**Supplied passage**.
--- START ---

What is the procedure for measuring AOMSI? To measure AOMSI, the four corners of each vertebra are identified to calculate the disc angle for each motion segment. Then, the range of motion of each motion segment is calculated by taking the difference of the flexion and extension disc angles. From here, the spinal geometry and disc angle range of motion are calculated and displayed in tabular and graphical formats. These results are compared to the threshold values as determined by the AMA Guides to the Evaluation of Permanent Impairment. Where the impairment threshold of 11 degrees is exceeded, the patient qualifies for a 25% whole body impairment.

When should you be tested for AOMSI? Anyone involved in a sudden impact injury should be tested for AOMSI. Where a person is involved an automobile accident of any kind, AOMSI testing is appropriate. Sports injuries, forceful falls, or any forceful incidents of acceleration or deceleration where neck or low back pain are involved should also trigger AOMSI testing. Given the high amount of misdiagnosis of this injury, whenever it is suspect that there is a greater than 50% reasonable medical probability that a motor vehicle accident could cause this injury (and because it is misdiagnosed 35% to 55% of the time), a qualified doctor should order the radiographic mensuration analysis procedure. The AMA has made clear that this type of injury should not be taken lightly.

--- END ---

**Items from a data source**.
--- START ---

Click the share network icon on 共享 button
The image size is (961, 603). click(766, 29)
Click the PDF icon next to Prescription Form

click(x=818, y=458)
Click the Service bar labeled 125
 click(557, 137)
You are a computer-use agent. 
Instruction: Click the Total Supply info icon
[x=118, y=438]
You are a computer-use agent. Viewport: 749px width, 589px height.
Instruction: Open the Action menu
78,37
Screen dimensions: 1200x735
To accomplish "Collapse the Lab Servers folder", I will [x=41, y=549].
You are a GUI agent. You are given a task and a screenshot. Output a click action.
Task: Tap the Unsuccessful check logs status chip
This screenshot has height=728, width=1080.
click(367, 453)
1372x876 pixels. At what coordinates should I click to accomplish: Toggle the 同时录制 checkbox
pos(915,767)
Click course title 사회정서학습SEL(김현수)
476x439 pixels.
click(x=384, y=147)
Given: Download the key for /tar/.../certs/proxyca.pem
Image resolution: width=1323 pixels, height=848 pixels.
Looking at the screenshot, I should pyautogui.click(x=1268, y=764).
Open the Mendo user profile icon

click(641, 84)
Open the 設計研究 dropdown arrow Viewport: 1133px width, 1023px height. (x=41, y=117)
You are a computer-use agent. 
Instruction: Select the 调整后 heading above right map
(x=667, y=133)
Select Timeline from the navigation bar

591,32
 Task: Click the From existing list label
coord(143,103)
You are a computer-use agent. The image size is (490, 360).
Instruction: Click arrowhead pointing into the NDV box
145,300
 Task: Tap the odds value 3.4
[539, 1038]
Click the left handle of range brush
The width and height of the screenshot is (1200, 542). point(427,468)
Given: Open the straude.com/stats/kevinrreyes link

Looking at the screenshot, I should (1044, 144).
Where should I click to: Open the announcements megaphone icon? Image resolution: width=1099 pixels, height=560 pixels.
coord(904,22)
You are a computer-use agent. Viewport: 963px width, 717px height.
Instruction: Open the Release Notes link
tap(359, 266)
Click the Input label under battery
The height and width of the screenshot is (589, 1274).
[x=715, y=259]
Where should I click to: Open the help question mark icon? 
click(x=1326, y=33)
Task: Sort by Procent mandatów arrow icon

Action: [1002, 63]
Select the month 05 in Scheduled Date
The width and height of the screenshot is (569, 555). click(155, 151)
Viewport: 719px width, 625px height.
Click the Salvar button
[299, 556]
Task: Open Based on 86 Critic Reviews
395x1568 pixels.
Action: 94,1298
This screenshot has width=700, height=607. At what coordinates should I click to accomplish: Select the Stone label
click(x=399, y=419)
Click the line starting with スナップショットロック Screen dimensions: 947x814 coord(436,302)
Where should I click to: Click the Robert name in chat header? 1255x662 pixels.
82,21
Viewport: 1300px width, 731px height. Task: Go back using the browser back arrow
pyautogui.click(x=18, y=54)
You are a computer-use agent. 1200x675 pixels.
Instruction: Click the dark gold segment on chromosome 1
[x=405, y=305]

--- END ---

**Exercise 1**. Summarize the AOMSI passage in two sentences.
**Exercise 2**. Render this sentence from the AOMSI passage in Spanish: "Anyone involved in a sudden impact injury should be tested for AOMSI."
**Exercise 3**. Repeat word for word the stretch of the AOMSI passage that begins at the words "When should you" and stops after the words "be taken lightly.".
These entries have no connection to the AOMSI passage.

**Exercise solution 1**. AOMSI is measured by locating the four corners of each vertebra to find disc angles and calculating each motion segment's range of motion from the flexion and extension angles. The results are compared with AMA Guides thresholds, where exceeding 11 degrees qualifies a patient for a 25% whole body impairment, and testing is appropriate after sudden impact injuries such as automobile accidents, sports injuries, and forceful falls.

**Exercise solution 2**. Cualquier persona que haya sufrido una lesión por impacto repentino debería someterse a pruebas de AOMSI.

**Exercise solution 3**.
When should you be tested for AOMSI? Anyone involved in a sudden impact injury should be tested for AOMSI. Where a person is involved an automobile accident of any kind, AOMSI testing is appropriate. Sports injuries, forceful falls, or any forceful incidents of acceleration or deceleration where neck or low back pain are involved should also trigger AOMSI testing. Given the high amount of misdiagnosis of this injury, whenever it is suspect that there is a greater than 50% reasonable medical probability that a motor vehicle accident could cause this injury (and because it is misdiagnosed 35% to 55% of the time), a qualified doctor should order the radiographic mensuration analysis procedure. The AMA has made clear that this type of injury should not be taken lightly.